**Set exercise:** Express the part of the listing that opens with the first line and closes with the line containing "(1010, 209)" as a numbered list, leaving out blank lines.

[A run of listings]
┌──

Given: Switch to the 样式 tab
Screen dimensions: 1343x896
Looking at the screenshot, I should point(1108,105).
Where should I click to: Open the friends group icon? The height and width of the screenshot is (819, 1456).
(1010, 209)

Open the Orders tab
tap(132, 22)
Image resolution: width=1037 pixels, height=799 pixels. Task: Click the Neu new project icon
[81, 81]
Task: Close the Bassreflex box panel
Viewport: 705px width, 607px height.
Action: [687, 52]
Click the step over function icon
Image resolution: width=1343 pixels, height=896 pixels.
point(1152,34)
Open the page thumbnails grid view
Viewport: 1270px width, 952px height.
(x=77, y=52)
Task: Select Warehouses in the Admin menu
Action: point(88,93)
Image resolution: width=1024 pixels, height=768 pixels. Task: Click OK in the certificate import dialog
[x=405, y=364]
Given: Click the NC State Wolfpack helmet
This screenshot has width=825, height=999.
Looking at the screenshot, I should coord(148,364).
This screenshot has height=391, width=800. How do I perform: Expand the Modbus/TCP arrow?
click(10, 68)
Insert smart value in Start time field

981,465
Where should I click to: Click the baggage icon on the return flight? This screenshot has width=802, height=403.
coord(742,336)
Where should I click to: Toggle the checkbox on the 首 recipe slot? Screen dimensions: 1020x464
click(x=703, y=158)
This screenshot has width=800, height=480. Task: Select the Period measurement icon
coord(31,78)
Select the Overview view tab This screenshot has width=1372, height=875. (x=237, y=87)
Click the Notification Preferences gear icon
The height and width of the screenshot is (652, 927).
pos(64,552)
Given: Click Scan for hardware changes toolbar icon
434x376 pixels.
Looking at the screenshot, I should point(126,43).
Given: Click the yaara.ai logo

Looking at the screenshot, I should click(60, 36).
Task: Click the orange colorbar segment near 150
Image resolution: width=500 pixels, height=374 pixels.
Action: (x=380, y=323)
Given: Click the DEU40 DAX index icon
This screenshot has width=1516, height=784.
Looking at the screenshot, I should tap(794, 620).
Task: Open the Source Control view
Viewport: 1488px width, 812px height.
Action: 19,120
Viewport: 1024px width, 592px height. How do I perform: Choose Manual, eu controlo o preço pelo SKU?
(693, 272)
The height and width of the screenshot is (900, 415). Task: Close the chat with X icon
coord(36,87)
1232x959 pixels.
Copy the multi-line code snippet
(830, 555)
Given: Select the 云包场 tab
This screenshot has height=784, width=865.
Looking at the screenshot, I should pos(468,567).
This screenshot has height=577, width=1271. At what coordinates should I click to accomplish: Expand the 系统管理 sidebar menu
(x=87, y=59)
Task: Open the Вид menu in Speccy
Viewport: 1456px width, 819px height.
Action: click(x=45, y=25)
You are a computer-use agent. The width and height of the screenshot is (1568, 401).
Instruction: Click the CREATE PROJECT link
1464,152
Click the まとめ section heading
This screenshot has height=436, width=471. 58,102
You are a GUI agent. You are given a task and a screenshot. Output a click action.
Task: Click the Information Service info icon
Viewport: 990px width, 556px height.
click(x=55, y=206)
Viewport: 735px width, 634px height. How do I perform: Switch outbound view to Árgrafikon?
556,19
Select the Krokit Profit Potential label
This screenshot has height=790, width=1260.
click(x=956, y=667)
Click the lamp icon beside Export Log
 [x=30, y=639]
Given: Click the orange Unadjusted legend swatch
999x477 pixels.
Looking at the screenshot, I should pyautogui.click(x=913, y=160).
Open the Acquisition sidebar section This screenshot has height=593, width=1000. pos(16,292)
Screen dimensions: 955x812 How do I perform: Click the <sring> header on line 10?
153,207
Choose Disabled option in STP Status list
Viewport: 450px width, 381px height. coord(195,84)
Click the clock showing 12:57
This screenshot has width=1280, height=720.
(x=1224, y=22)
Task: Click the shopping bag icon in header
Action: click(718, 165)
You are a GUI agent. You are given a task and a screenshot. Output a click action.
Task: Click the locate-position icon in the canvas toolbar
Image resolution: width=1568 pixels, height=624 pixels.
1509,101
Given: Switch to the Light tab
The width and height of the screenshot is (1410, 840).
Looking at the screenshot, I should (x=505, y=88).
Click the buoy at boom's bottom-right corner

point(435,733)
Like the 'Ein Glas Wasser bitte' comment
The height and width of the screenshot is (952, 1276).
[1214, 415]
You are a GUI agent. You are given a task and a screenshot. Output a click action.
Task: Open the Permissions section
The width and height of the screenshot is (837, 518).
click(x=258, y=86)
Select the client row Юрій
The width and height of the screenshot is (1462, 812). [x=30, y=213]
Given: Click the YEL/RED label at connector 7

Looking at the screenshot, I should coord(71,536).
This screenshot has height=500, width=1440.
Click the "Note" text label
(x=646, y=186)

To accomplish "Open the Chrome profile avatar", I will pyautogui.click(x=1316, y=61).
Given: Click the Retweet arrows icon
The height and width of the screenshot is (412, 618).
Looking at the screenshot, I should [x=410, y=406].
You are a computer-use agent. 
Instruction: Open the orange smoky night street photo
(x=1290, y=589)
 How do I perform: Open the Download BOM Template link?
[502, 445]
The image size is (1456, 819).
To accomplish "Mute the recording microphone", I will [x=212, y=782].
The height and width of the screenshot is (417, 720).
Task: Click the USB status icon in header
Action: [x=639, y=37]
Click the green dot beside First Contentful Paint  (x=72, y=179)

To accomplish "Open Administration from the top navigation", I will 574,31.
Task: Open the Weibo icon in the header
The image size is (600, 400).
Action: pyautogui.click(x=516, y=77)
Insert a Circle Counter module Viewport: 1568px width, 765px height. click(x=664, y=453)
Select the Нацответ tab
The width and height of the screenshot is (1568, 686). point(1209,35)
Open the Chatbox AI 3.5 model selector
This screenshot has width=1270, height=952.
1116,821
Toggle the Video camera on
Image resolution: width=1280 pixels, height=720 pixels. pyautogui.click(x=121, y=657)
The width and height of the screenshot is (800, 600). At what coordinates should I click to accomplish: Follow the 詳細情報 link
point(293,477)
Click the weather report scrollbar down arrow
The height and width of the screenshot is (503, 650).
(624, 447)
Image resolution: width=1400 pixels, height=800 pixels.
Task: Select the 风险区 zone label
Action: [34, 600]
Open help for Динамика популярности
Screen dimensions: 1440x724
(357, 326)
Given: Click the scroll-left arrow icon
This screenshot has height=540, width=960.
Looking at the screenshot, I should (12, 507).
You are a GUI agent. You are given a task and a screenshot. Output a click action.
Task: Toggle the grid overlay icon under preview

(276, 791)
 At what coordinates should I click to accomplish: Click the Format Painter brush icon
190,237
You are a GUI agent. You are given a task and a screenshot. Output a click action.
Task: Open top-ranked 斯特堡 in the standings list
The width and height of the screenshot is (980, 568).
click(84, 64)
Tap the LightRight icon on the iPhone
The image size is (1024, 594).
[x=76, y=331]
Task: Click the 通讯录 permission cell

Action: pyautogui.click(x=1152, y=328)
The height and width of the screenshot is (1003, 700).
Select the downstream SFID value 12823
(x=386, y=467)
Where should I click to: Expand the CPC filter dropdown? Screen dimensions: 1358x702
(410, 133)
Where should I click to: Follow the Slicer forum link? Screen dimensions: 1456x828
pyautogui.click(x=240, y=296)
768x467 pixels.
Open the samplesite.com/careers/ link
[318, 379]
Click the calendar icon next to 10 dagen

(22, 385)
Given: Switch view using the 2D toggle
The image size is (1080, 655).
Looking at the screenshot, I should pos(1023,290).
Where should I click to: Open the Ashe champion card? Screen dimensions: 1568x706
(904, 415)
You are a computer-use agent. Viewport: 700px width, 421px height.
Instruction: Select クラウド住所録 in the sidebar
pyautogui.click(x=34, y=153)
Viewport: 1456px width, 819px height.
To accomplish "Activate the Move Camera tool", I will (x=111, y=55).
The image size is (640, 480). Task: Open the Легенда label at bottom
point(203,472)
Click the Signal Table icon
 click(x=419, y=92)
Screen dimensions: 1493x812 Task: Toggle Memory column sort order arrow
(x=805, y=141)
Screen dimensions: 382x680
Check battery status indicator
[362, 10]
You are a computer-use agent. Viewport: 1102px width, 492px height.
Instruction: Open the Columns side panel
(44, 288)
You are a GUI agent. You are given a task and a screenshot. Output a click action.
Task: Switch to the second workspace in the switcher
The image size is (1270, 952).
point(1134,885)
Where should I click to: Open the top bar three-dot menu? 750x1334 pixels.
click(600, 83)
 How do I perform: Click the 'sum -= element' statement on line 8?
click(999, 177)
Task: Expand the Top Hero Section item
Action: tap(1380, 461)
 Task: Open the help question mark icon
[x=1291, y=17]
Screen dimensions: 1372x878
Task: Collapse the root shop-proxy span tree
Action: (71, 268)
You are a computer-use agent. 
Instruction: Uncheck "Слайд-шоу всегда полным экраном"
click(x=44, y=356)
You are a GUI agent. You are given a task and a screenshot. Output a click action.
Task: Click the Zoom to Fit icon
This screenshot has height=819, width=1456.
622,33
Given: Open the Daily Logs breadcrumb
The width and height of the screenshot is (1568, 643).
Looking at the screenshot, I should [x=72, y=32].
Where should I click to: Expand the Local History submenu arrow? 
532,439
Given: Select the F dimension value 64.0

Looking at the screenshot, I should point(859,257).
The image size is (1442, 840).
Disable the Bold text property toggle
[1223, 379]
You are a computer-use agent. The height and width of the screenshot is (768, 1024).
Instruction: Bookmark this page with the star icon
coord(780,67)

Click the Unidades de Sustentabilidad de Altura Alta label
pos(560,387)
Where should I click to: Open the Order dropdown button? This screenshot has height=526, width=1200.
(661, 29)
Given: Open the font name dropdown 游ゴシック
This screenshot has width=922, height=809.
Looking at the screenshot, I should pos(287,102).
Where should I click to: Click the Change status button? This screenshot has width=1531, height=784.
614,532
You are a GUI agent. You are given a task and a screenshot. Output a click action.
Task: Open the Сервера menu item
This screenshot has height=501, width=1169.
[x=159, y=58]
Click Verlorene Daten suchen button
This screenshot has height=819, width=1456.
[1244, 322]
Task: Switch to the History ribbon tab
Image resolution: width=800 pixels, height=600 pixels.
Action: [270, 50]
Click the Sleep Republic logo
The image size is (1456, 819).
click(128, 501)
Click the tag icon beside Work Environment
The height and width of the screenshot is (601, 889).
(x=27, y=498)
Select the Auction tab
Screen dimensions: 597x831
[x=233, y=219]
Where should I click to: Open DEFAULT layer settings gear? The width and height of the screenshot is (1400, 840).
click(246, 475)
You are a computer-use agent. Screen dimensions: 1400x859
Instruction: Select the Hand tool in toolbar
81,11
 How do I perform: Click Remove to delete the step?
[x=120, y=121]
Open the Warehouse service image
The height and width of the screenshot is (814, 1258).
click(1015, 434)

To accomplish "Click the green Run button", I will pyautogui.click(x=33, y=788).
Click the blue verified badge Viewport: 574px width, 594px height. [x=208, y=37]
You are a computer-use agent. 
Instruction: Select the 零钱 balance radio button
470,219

└──

**Written response:**
1. Given: Switch to the 样式 tab
2. Screen dimensions: 1343x896
3. Looking at the screenshot, I should point(1108,105).
4. Where should I click to: Open the friends group icon? The height and width of the screenshot is (819, 1456).
5. (1010, 209)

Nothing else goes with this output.